9 Hardware Performance Monitor for Bluegene/Q HPM:9 Overhead Measurement of HPM Time in seconds Without HPM Non Multiplexed event set Multiplexed event set Number of Processes Overhead Measurement of HPM Larger compute time 25 Time in seconds Without HPM Non Multiplexed event set Multiplexed event set Number of Processes Fig. 8. HPM s overhead measurements HPM Derived metric definitions Derived Metrics Definition Million Instructions Per Second Total Number of instructions in millions by total time in seconds Cycles Per Instruction Total number of cycles by Total number of instructions MegaFlop per second Total Flops (in millions) Total AXU Instructions Total number of AXU instructions (in millions) Total AXU Instructions committed per sec Total number of AXU instructions committed per second Percentage of FP instructions to total instructions Total number of AXU instructions per total number of all instructions expressed as a percentage Instructions per load store Total number of instructions by the total number of loads and store instructions L1 loads per load miss Total number of L1 loads per load miss L1 Stores per Store miss Total number of L1 stores per store miss L1 cache hit percentage (1.0 - (Total L1 misses/ Total L1 accesses ))*100 Percentage of branch mispredictions Total number of branches mispredicted by Total number of branches expressed as a percentage Fig. 9. List of derived metrics

10 HPM:10 International Business Machines 3.6. HPM Derived metrics Derived metrics are values computed from one or more hardware counter data. Since raw hardware counter data is hard to interpret, the derived metrics are calculated by HPM. The derived metrics is available in ASCII and CSV formats. Derived metrics are computed by HPM automatically if the components of the derived metric is available. The definition of the derived metrics is listed in Figure HPM Peekperf output Fig. 10. Peekperf view of HPM Output Peekperf is a graphic user interface to display HPM data in a browsable format. When the HPM VIZ OUTPUT environment variable is set, HPM produces a peekperf compatible output. The peekperf output displays the source code and the counter output in an integrated view. 4. REFERENCES

Performance analysis basics

Performance analysis basics Performance analysis basics Christian Iwainsky Iwainsky@rz.rwth-aachen.de 25.3.2010 1 Overview 1. Motivation 2. Performance analysis basics 3. Measurement Techniques 2 Why bother with performance analysis

More information

Overview.
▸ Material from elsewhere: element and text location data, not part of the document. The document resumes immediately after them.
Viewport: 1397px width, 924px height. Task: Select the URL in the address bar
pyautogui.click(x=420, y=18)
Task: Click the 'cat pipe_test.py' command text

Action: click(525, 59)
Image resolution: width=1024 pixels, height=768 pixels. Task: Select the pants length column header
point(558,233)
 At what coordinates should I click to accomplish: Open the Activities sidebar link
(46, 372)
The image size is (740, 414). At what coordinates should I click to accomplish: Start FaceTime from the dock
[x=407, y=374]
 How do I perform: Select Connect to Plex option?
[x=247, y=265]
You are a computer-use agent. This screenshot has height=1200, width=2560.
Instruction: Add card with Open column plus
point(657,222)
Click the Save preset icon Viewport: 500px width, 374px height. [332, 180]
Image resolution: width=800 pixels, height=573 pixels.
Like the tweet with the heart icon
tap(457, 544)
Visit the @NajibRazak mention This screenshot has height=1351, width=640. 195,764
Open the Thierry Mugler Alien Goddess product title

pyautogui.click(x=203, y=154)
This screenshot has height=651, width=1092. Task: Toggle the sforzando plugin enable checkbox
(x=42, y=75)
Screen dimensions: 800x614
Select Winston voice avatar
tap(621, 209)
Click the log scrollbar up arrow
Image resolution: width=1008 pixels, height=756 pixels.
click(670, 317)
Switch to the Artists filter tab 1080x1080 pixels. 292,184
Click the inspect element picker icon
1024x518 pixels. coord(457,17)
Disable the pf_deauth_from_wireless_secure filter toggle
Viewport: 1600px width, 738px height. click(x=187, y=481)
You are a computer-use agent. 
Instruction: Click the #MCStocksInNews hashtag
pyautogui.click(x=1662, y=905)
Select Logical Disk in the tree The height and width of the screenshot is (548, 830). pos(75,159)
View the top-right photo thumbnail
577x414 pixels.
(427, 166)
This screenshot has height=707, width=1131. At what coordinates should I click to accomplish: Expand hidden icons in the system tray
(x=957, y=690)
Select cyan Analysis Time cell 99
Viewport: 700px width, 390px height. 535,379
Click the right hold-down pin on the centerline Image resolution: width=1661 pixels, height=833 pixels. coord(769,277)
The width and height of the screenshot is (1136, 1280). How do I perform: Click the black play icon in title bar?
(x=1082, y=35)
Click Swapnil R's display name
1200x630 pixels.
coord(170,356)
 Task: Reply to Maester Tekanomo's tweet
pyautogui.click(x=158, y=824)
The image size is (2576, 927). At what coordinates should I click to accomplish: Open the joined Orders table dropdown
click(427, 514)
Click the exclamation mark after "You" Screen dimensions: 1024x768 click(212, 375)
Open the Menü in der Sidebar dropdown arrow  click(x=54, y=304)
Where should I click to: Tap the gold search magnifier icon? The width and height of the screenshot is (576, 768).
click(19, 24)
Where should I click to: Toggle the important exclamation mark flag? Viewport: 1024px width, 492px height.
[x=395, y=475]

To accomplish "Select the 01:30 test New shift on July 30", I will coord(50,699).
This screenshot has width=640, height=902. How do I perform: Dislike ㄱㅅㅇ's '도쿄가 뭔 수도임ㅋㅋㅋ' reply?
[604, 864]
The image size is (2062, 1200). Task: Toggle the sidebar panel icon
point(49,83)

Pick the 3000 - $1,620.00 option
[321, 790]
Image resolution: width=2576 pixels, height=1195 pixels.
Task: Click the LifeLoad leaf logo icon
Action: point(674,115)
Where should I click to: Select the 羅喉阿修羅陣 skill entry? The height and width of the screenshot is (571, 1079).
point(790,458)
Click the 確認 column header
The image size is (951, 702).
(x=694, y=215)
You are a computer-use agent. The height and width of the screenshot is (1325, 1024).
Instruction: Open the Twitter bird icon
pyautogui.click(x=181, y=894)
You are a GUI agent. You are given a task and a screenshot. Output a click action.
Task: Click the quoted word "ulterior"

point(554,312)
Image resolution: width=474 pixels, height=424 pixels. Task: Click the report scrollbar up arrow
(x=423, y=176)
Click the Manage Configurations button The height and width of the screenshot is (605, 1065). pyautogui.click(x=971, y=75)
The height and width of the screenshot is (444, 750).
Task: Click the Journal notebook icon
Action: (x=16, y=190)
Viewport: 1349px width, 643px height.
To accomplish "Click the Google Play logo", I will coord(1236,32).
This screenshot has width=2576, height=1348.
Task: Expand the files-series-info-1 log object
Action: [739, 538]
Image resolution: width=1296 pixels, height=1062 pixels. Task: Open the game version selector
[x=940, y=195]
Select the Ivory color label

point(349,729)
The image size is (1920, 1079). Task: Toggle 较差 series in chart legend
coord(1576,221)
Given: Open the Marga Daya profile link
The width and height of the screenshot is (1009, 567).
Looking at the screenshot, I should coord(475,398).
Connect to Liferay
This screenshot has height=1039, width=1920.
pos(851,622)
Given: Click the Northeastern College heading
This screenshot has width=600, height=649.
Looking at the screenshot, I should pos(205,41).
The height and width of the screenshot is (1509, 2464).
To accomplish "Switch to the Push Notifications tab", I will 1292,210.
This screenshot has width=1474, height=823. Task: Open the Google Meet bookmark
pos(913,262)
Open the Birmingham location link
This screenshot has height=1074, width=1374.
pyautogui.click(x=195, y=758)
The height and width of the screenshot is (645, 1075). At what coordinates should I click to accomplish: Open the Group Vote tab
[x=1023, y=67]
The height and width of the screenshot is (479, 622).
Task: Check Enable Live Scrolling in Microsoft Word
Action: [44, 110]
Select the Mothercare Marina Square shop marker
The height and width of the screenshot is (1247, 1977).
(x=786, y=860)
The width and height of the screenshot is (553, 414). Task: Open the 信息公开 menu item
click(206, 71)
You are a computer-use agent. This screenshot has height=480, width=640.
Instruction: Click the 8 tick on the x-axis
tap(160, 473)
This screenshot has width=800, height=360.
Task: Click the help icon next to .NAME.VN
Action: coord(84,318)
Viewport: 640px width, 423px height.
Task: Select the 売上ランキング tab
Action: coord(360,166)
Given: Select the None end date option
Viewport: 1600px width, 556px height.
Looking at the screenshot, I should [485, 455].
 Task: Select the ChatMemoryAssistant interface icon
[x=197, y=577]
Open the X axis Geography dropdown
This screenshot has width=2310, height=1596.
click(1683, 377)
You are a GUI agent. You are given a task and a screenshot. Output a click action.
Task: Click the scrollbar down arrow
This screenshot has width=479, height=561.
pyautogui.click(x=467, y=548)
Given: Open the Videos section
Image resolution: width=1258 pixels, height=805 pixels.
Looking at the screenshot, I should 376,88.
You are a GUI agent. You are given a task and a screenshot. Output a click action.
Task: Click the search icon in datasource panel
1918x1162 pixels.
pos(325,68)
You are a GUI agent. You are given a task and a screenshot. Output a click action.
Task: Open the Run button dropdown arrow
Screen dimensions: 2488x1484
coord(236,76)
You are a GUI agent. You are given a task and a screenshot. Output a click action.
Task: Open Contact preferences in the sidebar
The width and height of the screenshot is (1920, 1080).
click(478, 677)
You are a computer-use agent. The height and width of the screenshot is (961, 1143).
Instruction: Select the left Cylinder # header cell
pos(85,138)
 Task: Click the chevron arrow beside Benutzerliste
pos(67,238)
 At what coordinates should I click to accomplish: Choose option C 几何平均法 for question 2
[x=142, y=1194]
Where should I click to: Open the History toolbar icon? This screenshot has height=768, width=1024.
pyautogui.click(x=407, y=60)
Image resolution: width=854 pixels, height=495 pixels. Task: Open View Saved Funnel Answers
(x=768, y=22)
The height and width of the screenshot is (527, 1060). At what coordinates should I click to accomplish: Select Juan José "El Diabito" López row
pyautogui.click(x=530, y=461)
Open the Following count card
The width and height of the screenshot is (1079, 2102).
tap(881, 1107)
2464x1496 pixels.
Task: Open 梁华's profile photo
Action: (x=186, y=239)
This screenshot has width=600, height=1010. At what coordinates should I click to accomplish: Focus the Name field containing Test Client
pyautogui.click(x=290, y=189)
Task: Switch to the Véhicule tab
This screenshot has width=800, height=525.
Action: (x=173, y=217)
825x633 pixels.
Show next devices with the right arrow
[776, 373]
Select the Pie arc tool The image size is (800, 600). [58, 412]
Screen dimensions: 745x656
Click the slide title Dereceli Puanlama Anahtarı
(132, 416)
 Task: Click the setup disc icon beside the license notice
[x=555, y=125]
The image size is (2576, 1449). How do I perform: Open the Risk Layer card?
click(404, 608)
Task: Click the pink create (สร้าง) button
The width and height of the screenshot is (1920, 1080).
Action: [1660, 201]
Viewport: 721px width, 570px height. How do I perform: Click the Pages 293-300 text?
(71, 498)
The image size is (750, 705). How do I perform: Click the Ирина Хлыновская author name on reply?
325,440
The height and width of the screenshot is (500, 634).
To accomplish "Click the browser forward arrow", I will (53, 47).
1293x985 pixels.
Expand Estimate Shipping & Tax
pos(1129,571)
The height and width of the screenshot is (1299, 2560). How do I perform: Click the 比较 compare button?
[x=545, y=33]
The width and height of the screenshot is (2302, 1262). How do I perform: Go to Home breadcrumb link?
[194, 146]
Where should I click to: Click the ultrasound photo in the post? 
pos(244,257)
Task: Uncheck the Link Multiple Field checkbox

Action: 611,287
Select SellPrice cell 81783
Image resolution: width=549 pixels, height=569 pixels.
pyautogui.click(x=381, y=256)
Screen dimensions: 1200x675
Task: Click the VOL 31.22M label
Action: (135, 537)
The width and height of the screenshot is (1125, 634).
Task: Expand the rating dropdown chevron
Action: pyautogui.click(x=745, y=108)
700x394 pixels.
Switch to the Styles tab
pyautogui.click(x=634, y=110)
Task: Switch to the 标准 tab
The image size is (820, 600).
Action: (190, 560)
Timers. Profilers. HPM Toolkit

Overview. Timers. Profilers. HPM Toolkit Overview Timers Profilers HPM Toolkit 2 Timers Wide range of timers available on the HPCx system Varying precision portability language ease of use 3 Timers Timer Usage Wallclock/C PU Resolution Language

More information

Portland State University ECE 588/688. Cray-1 and Cray T3E

Portland State University ECE 588/688. Cray-1 and Cray T3E Portland State University ECE 588/688 Cray-1 and Cray T3E Copyright by Alaa Alameldeen 2014 Cray-1 A successful Vector processor from the 1970s Vector instructions are examples of SIMD Contains vector

More information

Blue Gene/P Universal Performance Counters

Blue Gene/P Universal Performance Counters Blue Gene/P Universal Performance Counters Bob Walkup (walkup@us.ibm.com) 256 counters, 64 bits each; hardware unit on the BG/P chip 72 counters are in the clock-x1 domain (ppc450 core: fpu, fp load/store,

More information

CS 426 Parallel Computing. Parallel Computing Platforms

CS 426 Parallel Computing. Parallel Computing Platforms CS 426 Parallel Computing Parallel Computing Platforms Ozcan Ozturk http://www.cs.bilkent.edu.tr/~ozturk/cs426/ Slides are adapted from ``Introduction to Parallel Computing'' Topic Overview Implicit Parallelism:

More information

Portland State University ECE 588/688. IBM Power4 System Microarchitecture

Portland State University ECE 588/688. IBM Power4 System Microarchitecture Portland State University ECE 588/688 IBM Power4 System Microarchitecture Copyright by Alaa Alameldeen 2018 IBM Power4 Design Principles SMP optimization Designed for high-throughput multi-tasking environments

More information

GPU Fundamentals Jeff Larkin November 14, 2016

GPU Fundamentals Jeff Larkin November 14, 2016 GPU Fundamentals Jeff Larkin , November 4, 206 Who Am I? 2002 B.S. Computer Science Furman University 2005 M.S. Computer Science UT Knoxville 2002 Graduate Teaching Assistant 2005 Graduate

More information

Performance Analysis on Blue Gene/P

Performance Analysis on Blue Gene/P Performance Analysis on Blue Gene/P Tulin Kaman Department of Applied Mathematics and Statistics Stony Brook University From microprocessor to the full Blue Gene P/system IBM XL Compilers The commands

More information

ENGN1640: Design of Computing Systems Topic 06: Advanced Processor Design

ENGN1640: Design of Computing Systems Topic 06: Advanced Processor Design ENGN1640: Design of Computing Systems Topic 06: Advanced Processor Design Professor Sherief Reda http://scale.engin.brown.edu Electrical Sciences and Computer Engineering School of Engineering Brown University

More information

1. PowerPC 970MP Overview

1. PowerPC 970MP Overview 1. The IBM PowerPC 970MP reduced instruction set computer (RISC) microprocessor is an implementation of the PowerPC Architecture. This chapter provides an overview of the features of the 970MP microprocessor

More information

6x86 PROCESSOR Superscalar, Superpipelined, Sixth-generation, x86 Compatible CPU

6x86 PROCESSOR Superscalar, Superpipelined, Sixth-generation, x86 Compatible CPU 1-6x86 PROCESSOR Superscalar, Superpipelined, Sixth-generation, x86 Compatible CPU Product Overview Introduction 1. ARCHITECTURE OVERVIEW The Cyrix 6x86 CPU is a leader in the sixth generation of high

More information

CMSC 411 Computer Systems Architecture Lecture 13 Instruction Level Parallelism 6 (Limits to ILP & Threading)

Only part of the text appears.